Two-and-half years after Major League Baseball gave the Tampa Bay Rays its blessing to explore splitting the team’s home games between a forthcoming open-air stadium in the Tampa area and a forthcoming open-air stadium in Montreal, the league has reversed course and shut down the controversial sister-city experiment.

In spite of what seemed like insurmountable logistical issues, Rays majority owner Stuart Sternberg told reporters after the news broke that he was “all in on this last plan.”

“I'm not necessarily an all-in guy, we always keep one eye on the present and one on the future. This was something where we really just completely pushed our chips in for the sister city,” Sternberg said in a Zoom call Thursday afternoon.

Indeed, less than 10 days ago, the Tampa Bay Times published a letter signed by 39 local business leaders backing the plan. (Which does not, of course, reflect support of the fan base. “The good majority of people I talk to are not excited by the idea,” Tampa City Council member Luis Viera told the newspaper.)

Sternberg called the news “flat-out defeating,” “painful,” and, asked if he felt betrayed by his fellow team owners on the league’s executive council that rejected the plan, he said “that’s a word. That’s a word.”

Winning hasn't led to fans for Rays

The Rays have played at Tropicana Field in St. Petersburg, Florida, since the team debuted in 1998. The dated stadium, which is separated from downtown Tampa by narrow causeways, has long been cited as a source of the team’s disappointing attendance numbers. Even as the Rays’ on-field innovations have turned them into perennial league leaders, their attendance has ranked near the bottom in baseball. Last season, their home average of around 9,500 fans put them 28th overall. The Rays finished with the best record in the American League, for the second straight year.

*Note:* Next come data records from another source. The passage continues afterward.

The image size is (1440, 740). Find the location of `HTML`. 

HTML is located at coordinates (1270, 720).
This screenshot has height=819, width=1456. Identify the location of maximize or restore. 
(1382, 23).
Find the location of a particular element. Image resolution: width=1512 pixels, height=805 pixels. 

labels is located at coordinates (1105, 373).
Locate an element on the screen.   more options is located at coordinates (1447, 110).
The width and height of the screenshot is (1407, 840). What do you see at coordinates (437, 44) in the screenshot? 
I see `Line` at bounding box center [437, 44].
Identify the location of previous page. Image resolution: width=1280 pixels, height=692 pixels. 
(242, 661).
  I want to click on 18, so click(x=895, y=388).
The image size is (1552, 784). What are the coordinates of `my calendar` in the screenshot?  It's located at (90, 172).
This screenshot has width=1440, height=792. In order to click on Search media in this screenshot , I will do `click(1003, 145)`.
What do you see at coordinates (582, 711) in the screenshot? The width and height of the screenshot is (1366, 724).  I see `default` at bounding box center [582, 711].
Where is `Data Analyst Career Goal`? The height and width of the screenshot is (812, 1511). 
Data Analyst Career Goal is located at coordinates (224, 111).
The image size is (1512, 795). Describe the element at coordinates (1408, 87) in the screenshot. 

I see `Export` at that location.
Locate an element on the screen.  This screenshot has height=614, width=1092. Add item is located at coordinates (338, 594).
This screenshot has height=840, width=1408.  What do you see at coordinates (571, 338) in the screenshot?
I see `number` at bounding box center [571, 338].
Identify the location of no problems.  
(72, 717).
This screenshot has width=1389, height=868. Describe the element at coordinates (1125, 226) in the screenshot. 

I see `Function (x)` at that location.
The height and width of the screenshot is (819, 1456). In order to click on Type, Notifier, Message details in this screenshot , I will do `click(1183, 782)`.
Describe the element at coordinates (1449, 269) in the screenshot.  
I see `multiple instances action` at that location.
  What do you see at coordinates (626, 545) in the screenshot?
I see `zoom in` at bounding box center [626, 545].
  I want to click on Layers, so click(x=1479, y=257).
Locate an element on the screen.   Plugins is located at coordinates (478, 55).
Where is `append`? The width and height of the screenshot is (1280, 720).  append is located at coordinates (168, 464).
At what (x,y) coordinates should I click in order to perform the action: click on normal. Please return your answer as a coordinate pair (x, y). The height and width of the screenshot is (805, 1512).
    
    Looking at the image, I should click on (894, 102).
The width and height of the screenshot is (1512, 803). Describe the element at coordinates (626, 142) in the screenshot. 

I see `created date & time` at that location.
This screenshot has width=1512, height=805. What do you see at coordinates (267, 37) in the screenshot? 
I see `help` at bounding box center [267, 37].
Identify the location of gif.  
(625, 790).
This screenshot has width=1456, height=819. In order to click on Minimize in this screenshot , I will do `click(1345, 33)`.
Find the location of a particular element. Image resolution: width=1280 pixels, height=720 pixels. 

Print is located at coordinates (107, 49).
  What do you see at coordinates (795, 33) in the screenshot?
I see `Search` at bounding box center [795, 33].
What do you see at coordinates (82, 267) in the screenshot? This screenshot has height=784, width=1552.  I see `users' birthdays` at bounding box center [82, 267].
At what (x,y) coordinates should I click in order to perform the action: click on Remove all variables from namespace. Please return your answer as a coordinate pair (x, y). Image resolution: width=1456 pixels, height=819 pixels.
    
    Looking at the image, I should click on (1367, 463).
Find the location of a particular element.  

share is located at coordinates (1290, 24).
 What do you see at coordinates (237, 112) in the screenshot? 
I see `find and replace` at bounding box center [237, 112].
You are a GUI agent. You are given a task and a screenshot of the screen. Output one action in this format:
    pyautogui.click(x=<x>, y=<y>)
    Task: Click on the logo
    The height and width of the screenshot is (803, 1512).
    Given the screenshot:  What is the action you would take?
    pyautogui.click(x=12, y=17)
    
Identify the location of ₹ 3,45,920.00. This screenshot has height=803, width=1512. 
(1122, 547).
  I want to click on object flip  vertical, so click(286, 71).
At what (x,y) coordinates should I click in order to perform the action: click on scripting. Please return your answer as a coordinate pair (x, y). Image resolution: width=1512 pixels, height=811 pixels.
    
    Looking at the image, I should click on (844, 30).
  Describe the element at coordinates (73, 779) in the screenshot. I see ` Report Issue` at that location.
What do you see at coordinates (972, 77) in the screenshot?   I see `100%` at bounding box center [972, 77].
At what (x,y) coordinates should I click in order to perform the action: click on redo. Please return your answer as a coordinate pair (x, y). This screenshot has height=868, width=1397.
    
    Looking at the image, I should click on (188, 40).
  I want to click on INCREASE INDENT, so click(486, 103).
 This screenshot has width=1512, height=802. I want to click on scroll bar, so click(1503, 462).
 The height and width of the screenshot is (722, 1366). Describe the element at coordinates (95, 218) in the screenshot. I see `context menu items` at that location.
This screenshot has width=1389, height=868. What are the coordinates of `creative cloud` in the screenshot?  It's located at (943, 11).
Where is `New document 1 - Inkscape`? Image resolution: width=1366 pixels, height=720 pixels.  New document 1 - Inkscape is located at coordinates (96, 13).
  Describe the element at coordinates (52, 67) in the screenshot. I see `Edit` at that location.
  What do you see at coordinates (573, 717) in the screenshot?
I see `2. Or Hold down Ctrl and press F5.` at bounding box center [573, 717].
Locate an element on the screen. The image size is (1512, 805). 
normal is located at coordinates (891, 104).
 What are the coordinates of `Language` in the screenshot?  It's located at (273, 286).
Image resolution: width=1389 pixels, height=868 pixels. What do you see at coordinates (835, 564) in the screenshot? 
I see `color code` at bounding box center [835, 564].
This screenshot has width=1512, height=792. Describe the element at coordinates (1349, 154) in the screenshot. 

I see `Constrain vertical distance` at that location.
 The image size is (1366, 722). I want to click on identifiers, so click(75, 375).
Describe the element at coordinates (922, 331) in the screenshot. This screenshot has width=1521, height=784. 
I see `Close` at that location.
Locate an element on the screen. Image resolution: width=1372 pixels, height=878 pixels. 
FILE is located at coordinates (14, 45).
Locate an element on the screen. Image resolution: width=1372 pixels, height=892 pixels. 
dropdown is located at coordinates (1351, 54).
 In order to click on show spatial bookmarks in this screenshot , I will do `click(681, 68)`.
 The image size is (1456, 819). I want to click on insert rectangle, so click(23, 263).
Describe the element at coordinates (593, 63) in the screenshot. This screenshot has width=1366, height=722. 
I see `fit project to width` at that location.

The lease on the Trop expires after 2027, and where the team will play next has been an ongoing source of consternation in baseball. The Rays have repeatedly tried and failed to get new stadiums built in the area and after the last attempt in Ybor City fell apart over financing, the Rays have spent the past two years insisting that the market can’t sustain a full-time baseball team.

Now, with his sister-city future dashed, Sternberg struggled to reconcile that stance with a need to appeal to his current market.

“It's a great area,” he said. “Whether it can handle 81 games of baseball and all that encompasses: fans every night and sponsorships, it just hasn't been, you know, that hasn't happened to the point.”

Time is ticking. The Tampa Bay Times estimates that the Rays need to have a plan for a stadium in place by 2023 to be ready for 2028.

“So we are going to be looking for a new venue,” Sternberg said. Naturally, the question is: Where?

Do Rays have a future in Tampa?

Commissioner Rob Manfred has repeatedly said that the league can’t expand until the Rays — and the Oakland A’s — sort out their stadium woes. If not a tacit endorsement of the process, this at least has left open the ability of team owners to leverage the threat of relocation for greater financial support from the current cities when it comes to building a new stadium. The Montreal plan, in all its absurdity, initially looked like a Raysian riff on that tactic.

And yet Sternberg says now, “I've never threatened to move the team out of the region.”

“That seems to be 101 in the playbook of getting stadiums and arenas built,” he said. “It just hasn't been my way to this point. And people have advised me to do that.”

Of course, telling someone you haven’t threatened them yet — and, indeed, have magnanimously resisted the obvious and apparently advisable temptation to do so — can read a little like a threat when delivered alongside the news that your preferred plan has fallen through. In fact, if the split-city plan wasn’t extortion, Sternberg himself seems to admit that it functioned as such.

He said that their previous attempts to get a stadium built in Tampa or St. Pete were met with little (ostensibly financial) support.

“A lot of the people who spoke up this time in favor of this, maybe they spoke up only because they really genuinely thought they were going to lose the team,” Sternberg said, like a guy benefiting from the implicit threat a rival city posed.

“So maybe, if nothing else comes out of this than the idea that people are a little more attuned to what's going on, or move the ball along, that could be helpful whether it's in Tampa or St. Pete.”

The news that the Rays would not become de facto dual citizens was met largely with a collective “of course?” on Twitter. But Sternberg seemed to think that sort of naysaying is indicative of a lack of vision, a hesitancy to pave a new path of team-dom not reliant on a single municipal allegiance.

“Personally,” he maintained, “I happen to think that partial seasons are going to be the wave of the future in professional sports.”